练习题目
原文的代码中，有一行声明了若干double类型变量并都赋初值0。请列出这些变量名。

原文
#####

OpenCV最小二乘法拟合空间平面

输入一个三维点的数组 std::vectorcv::Point3f Points3ds;
找到一个平面
Z=Ax+By+C
根据最小二乘法，使各个点到这个平面的距离最近：
S=∑(Ax_i + By_i + C - Z_i) ²
求使得S最小的ABC的数值
首先取得最小值时，对各参数偏导数为零。
$\{\begin{array}{l}\frac{\partial S}{\partial A}=0\\ \\ \frac{\partial S}{\partial B}=0\\ \\ \frac{\partial S}{\partial C}=0\end{array}$

求偏导：

$\{\begin{array}{l}A\sum x_i^2+B\sum y_i{x}_i+C\sum x_i=\sum z_i{x}_i\\ \\ A\sum x_i{y}_i+B\sum y_i{}^2+C\sum y_i=\sum z_i{y}_i\\ \\ A\sum x_i+B\sum y_i+Cn=\sum z_i\end{array}$
整理得

$\{\begin{array}{l}\sum 2\left(A{x}_i+B{y}_i+C-z_i\right)x_i=0\\ \\ \sum 2\left(A{x}_i+B{y}_i+C-z_i\right)y_i=0\\ \\ \sum 2\left(A{x}_i+B{y}_i+C-z_i\right)=0\end{array}$
写为矩阵方程

$\left|\begin{array}{ccc}\sum x_i^2& \sum x_i{y}_i& \sum x_i\\ & & \\ \sum x_i{y}_i& \sum y_i^2& \sum y_i\\ & & \\ \sum x_i& \sum y_i& n\end{array}\right|\cdot \left|\begin{array}{l}A\\ \\ B\\ \\ C\end{array}\right|=\left|\begin{array}{c}\sum z_i{x}_i\\ \\ \sum z_i{y}_i\\ \\ \sum z_i\end{array}\right|$
矩阵方程A$\cdot$x=b
A是参数矩阵，不是上面多项式的参数，b是向量
通解x=A^-1$\cdot$b
得到参数向量
$\left|\begin{array}{l}A\\ B\\ C\end{array}\right|$
代码如下：

void CaculateLaserPlane(std::vector<cv::Point3f> Points3ds,vector<double> &res)
{
	//最小二乘法拟合平面
	//获取cv::Mat的坐标系以纵向为x轴，横向为y轴，而cvPoint等则相反
	//系数矩阵
	cv::Mat A = cv::Mat::zeros(3, 3, CV_64FC1);
	//
	cv::Mat B = cv::Mat::zeros(3, 1, CV_64FC1);
	//结果矩阵
	cv::Mat X = cv::Mat::zeros(3, 1, CV_64FC1);
	double x2 = 0, xiyi = 0, xi = 0, yi = 0, zixi = 0, ziyi = 0, zi = 0, y2 = 0;
	for (int i = 0; i < Points3ds.size(); i++)

#####

数据记录
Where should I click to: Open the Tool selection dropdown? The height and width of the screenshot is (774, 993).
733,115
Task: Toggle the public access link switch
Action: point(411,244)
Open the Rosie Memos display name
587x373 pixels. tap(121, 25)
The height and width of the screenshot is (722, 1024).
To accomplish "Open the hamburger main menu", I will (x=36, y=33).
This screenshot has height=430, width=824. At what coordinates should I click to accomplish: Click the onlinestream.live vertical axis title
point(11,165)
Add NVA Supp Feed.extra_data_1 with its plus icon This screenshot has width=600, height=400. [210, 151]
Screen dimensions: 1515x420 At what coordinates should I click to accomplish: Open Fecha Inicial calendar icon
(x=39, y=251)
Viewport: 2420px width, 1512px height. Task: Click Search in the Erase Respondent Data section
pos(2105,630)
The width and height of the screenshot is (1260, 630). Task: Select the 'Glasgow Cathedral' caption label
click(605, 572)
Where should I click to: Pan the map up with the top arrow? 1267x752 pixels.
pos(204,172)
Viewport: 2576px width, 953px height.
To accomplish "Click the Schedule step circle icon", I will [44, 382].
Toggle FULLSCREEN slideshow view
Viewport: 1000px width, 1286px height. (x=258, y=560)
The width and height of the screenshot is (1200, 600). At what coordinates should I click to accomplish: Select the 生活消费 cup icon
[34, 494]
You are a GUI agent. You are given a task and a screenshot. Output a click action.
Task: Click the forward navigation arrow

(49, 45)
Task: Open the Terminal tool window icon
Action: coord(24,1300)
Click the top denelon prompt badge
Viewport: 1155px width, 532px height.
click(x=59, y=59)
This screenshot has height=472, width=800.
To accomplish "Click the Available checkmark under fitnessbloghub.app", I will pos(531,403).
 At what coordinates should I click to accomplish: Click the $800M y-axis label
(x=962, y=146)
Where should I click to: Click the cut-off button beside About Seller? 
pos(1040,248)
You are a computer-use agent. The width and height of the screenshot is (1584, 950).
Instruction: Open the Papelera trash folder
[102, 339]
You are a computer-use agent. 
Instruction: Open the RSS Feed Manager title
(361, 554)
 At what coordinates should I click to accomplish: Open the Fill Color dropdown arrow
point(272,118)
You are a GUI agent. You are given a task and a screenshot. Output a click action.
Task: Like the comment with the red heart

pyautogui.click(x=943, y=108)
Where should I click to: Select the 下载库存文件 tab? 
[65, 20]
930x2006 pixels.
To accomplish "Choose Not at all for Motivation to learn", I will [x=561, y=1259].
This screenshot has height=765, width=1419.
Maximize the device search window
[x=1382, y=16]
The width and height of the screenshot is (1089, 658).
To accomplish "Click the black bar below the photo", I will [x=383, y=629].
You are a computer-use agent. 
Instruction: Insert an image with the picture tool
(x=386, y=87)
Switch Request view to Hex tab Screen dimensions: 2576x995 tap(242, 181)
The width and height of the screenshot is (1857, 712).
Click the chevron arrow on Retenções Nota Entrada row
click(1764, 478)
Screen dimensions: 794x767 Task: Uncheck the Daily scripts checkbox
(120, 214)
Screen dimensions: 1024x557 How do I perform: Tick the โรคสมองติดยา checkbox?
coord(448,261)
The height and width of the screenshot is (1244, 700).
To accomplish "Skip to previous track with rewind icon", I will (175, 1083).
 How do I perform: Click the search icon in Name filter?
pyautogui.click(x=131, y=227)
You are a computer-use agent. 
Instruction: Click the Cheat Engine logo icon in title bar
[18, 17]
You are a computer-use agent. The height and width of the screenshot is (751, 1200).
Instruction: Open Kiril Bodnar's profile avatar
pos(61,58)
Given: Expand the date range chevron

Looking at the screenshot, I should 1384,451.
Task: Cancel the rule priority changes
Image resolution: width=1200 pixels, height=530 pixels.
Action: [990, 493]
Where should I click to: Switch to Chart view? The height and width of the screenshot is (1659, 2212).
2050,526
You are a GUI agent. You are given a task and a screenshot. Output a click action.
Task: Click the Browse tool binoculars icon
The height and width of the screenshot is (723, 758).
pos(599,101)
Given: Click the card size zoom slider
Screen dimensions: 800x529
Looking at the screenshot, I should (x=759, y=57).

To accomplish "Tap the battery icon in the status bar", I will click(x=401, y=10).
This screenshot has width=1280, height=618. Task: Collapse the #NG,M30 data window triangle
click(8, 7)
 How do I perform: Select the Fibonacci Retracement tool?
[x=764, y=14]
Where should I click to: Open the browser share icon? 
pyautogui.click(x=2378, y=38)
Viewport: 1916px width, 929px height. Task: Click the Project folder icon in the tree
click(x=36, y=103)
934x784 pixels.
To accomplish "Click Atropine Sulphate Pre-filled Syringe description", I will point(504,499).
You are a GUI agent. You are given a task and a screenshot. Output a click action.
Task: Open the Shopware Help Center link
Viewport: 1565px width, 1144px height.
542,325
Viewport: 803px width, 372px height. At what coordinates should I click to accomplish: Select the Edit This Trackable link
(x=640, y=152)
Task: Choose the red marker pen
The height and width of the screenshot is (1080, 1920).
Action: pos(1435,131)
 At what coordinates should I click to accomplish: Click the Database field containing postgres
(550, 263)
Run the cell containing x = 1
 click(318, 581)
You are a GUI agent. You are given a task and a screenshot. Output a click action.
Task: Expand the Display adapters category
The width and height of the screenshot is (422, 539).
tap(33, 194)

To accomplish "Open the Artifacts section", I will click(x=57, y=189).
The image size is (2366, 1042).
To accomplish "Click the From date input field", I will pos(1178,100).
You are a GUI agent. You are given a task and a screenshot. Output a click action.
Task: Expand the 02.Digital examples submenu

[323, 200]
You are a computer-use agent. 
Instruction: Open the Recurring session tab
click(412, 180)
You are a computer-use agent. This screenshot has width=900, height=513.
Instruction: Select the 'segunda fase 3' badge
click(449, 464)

#####

参考答案
x2、xiyi、xi、yi、zixi、ziyi、zi、y2